## REQUIREMENT:
Please reproduce the records from the line with "Where should I click to: Click the info" up to and including the line with "(x=877, y=165)", keeping the requests, and multiply every coordinate in the answers by 0.4, rounding to the nearest whole number with halves rounded up. Give only those lines.

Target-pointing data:
## begin

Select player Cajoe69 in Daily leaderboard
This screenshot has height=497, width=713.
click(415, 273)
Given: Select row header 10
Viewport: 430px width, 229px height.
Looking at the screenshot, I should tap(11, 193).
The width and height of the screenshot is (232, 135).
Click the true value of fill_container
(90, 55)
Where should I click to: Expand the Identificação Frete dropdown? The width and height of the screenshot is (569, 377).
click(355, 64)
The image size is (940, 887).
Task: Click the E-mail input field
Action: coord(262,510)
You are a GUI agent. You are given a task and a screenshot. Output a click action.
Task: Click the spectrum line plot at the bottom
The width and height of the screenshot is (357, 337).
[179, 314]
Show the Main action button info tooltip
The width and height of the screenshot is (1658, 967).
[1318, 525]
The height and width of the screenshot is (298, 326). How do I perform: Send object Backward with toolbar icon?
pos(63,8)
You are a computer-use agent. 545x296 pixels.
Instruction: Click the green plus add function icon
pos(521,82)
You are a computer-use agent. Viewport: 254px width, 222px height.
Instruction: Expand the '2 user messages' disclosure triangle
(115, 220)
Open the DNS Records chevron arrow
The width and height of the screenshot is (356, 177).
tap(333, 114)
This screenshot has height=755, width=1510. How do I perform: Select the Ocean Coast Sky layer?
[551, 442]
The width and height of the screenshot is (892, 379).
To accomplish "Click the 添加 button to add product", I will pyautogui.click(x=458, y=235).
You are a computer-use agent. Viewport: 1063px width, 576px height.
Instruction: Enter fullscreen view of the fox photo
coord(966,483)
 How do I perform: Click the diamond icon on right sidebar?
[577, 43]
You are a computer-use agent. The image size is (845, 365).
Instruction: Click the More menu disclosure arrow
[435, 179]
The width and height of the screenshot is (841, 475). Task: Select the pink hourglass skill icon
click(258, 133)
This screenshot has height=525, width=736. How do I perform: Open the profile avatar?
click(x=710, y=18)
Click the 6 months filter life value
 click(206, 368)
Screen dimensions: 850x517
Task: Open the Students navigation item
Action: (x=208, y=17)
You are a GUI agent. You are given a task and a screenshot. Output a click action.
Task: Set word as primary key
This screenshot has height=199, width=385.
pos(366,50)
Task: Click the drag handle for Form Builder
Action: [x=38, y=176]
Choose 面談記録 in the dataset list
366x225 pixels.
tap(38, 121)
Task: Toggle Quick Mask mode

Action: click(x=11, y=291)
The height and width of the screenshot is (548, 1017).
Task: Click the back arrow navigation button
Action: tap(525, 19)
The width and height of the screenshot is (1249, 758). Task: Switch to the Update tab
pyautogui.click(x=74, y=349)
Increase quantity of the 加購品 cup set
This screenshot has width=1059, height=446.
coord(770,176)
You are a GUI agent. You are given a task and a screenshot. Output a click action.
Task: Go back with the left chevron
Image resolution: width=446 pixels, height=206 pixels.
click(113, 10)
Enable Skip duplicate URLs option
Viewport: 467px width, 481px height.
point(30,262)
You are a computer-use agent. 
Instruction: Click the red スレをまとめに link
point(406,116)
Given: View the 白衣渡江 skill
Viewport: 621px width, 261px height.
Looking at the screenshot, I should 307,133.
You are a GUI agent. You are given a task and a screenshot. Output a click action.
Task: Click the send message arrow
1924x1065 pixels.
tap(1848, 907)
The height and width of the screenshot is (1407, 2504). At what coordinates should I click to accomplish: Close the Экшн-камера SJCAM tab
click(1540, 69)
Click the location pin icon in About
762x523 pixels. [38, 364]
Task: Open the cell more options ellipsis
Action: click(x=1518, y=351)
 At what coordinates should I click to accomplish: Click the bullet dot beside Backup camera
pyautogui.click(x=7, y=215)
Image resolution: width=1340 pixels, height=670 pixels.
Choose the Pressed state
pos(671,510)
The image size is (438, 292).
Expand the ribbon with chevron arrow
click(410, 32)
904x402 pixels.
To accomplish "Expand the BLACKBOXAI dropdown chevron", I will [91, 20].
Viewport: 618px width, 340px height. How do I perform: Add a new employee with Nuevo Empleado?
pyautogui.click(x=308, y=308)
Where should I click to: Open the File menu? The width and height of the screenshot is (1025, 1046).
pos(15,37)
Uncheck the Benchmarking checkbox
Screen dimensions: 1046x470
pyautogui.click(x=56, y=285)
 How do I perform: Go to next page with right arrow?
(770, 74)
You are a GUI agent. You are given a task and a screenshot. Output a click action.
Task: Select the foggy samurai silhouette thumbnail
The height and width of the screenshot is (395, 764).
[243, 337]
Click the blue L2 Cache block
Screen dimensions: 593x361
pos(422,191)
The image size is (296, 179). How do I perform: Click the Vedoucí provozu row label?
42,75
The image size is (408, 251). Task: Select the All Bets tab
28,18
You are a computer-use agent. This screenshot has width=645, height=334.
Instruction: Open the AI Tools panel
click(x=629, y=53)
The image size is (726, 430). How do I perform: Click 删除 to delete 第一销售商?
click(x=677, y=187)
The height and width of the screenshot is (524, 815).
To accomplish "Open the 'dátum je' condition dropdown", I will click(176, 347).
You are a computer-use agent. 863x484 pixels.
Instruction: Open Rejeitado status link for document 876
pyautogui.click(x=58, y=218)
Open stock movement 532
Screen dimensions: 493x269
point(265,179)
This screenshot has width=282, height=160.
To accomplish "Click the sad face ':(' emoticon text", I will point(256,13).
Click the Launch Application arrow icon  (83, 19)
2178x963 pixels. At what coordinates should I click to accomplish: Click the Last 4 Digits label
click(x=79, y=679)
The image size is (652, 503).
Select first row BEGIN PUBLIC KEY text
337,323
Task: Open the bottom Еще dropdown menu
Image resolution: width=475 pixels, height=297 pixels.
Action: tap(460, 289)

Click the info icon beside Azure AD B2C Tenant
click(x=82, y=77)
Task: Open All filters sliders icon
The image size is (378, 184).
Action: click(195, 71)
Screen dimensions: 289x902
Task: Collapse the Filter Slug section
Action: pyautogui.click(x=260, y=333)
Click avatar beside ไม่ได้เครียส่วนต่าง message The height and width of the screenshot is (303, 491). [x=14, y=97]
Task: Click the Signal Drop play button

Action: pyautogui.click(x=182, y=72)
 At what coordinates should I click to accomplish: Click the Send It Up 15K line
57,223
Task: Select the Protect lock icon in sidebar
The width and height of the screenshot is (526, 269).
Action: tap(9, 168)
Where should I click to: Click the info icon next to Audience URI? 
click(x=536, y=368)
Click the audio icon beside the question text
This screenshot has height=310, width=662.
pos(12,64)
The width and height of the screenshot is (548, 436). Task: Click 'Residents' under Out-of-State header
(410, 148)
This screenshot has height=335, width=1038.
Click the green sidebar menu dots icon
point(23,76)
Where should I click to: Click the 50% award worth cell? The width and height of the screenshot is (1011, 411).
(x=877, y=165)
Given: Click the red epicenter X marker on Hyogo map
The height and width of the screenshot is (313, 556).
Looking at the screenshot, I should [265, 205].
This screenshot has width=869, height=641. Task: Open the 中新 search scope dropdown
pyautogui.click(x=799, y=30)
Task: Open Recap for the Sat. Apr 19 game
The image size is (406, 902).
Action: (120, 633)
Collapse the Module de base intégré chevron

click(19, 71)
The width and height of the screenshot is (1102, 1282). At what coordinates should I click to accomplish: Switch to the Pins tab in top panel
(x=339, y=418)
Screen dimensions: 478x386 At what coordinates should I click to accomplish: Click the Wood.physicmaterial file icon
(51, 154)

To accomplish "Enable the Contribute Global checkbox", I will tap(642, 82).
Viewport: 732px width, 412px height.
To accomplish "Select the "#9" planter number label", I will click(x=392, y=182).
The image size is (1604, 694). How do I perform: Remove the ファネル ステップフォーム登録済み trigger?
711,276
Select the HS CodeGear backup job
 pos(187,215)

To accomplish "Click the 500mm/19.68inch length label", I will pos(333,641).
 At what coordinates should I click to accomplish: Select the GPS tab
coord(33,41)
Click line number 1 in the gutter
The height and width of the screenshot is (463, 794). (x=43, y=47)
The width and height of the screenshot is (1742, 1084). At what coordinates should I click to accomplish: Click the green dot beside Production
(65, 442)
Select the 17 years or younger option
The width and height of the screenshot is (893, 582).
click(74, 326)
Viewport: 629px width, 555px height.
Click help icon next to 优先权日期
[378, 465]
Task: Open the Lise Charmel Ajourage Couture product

## end

## EXPECTED ANSWER:
Where should I click to: Click the info icon next to Audience URI? 
click(x=214, y=147)
Click the audio icon beside the question text
This screenshot has height=310, width=662.
pos(5,26)
The width and height of the screenshot is (548, 436). Task: Click 'Residents' under Out-of-State header
(164, 59)
This screenshot has height=335, width=1038.
Click the green sidebar menu dots icon
point(9,30)
Where should I click to: Click the 50% award worth cell? The width and height of the screenshot is (1011, 411).
(x=351, y=66)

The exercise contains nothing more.